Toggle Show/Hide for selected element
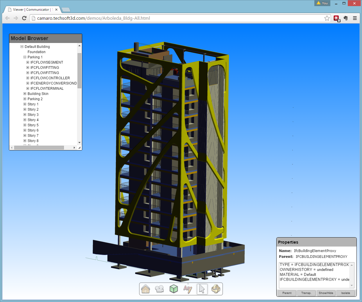The height and width of the screenshot is (302, 362). [x=326, y=293]
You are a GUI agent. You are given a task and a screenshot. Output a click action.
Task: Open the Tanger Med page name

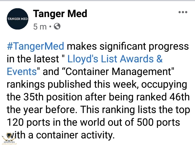[x=60, y=14]
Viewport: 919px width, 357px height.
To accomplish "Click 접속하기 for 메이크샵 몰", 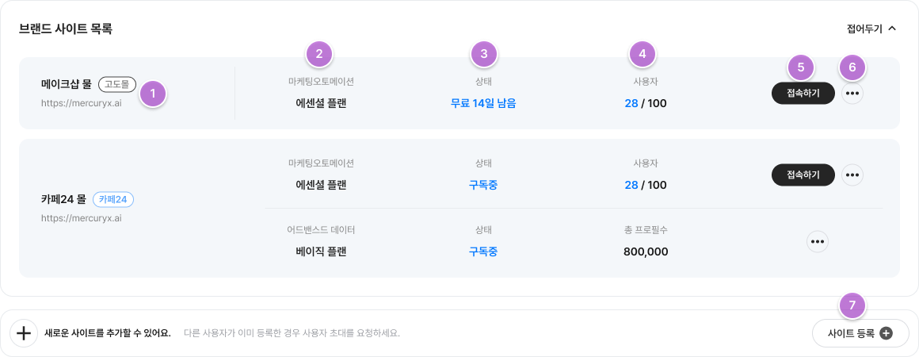I will click(x=803, y=94).
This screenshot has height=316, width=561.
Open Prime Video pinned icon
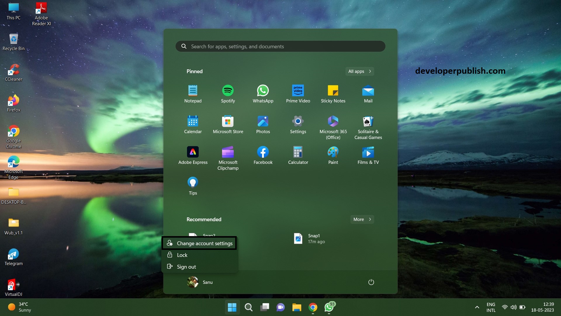(x=298, y=94)
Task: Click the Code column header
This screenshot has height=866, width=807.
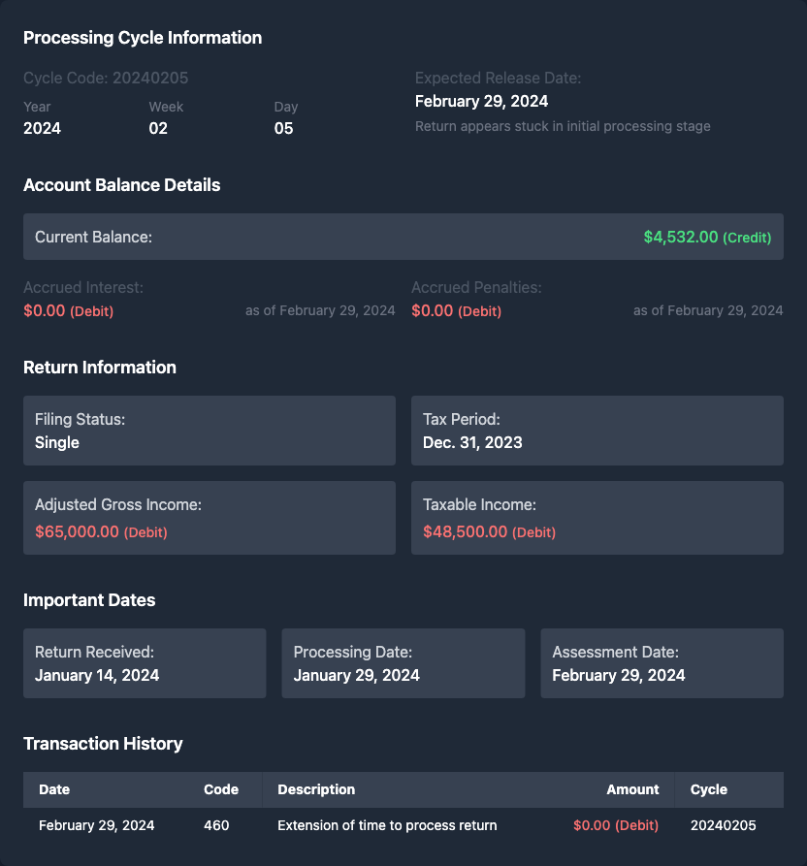Action: point(221,789)
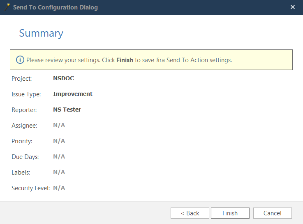Click the Security Level N/A value

coord(59,188)
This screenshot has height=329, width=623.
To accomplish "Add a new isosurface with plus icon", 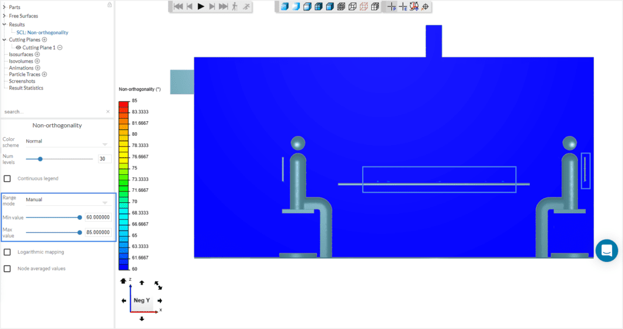I will tap(37, 54).
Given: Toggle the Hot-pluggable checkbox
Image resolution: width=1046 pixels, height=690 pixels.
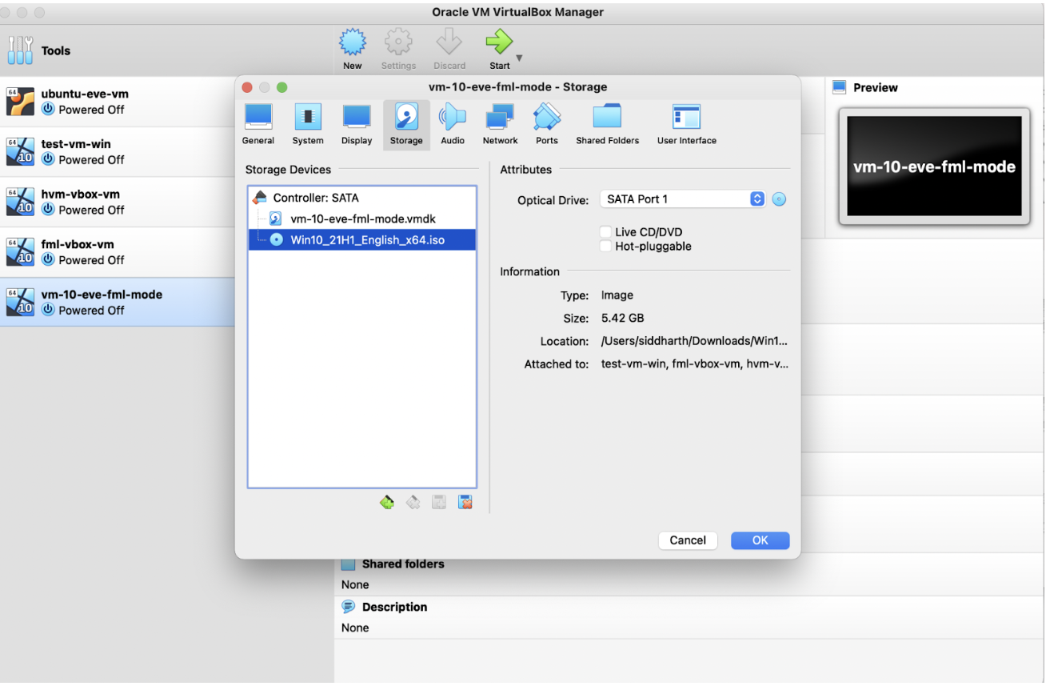Looking at the screenshot, I should (606, 247).
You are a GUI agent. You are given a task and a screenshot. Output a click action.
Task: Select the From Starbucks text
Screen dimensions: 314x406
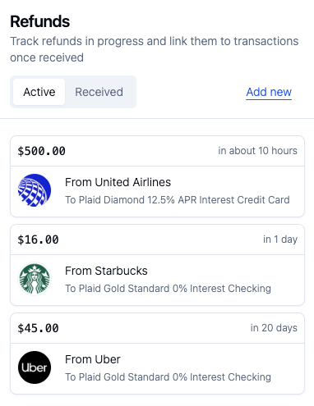coord(106,271)
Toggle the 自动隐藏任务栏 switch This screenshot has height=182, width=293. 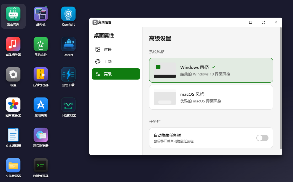click(262, 138)
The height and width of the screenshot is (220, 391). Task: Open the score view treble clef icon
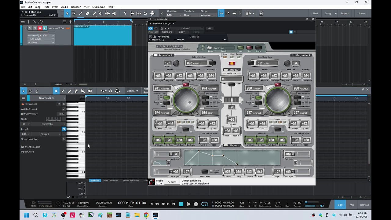(x=37, y=91)
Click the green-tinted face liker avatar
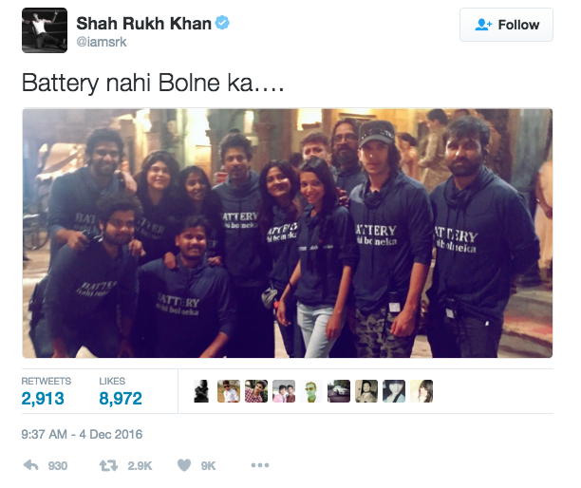Screen dimensions: 581x488 point(310,391)
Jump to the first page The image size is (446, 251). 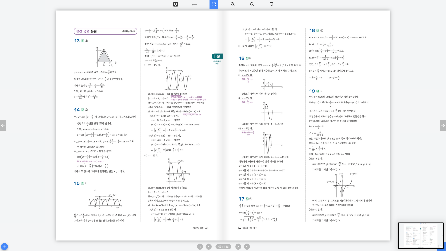pyautogui.click(x=200, y=247)
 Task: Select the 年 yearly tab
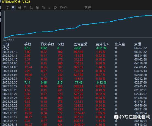[x=37, y=8]
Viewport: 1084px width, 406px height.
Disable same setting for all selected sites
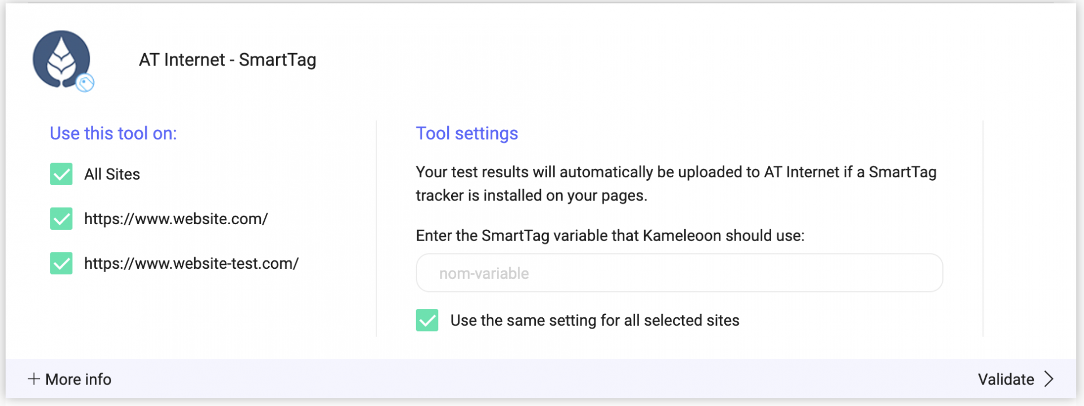point(427,320)
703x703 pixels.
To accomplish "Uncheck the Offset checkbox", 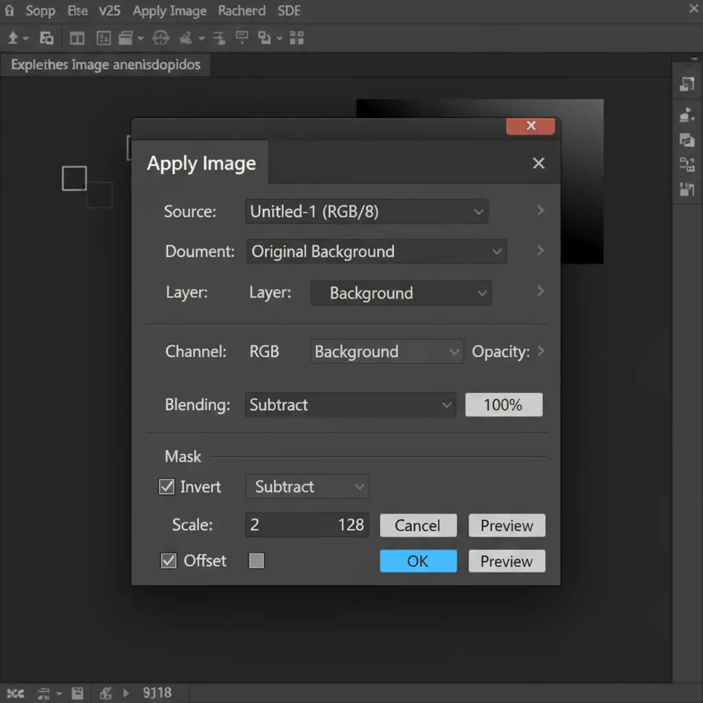I will 168,561.
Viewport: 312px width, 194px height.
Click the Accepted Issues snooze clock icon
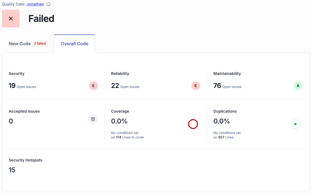coord(93,119)
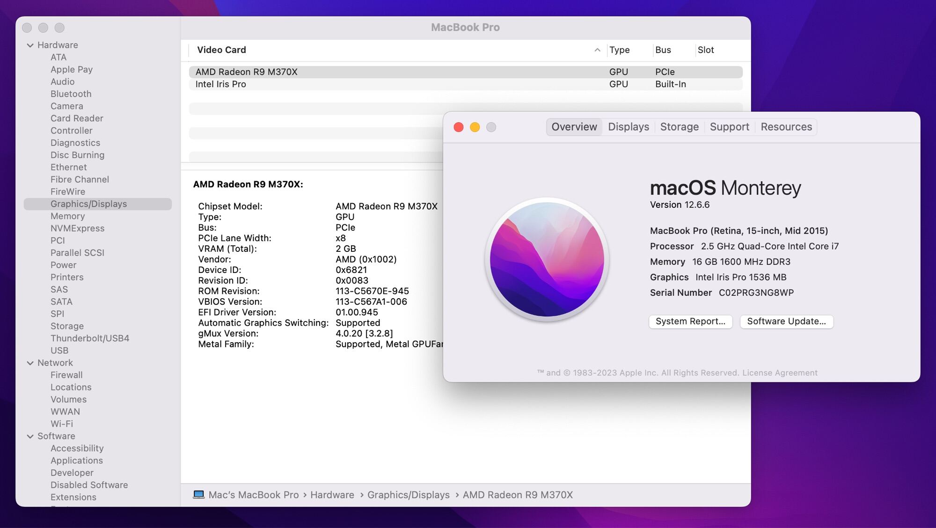Click the System Report button

pos(690,322)
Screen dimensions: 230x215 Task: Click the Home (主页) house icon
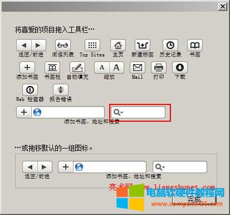(118, 45)

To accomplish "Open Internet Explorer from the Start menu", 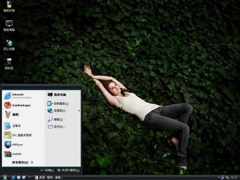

> _Instructions to follow_
Edit the stretch of items from the line containing "Screen dimensions: 230x215" through the end of the items, replacing "Start menu" with "Windows menu" and leaving everything else unchanged. Omit the pictures from your answer.

> _Completed exercise_
Screen dimensions: 230x215 Task: Click the Home (主页) house icon
(118, 45)

To accomplish "Open Internet Explorer from the Windows menu", 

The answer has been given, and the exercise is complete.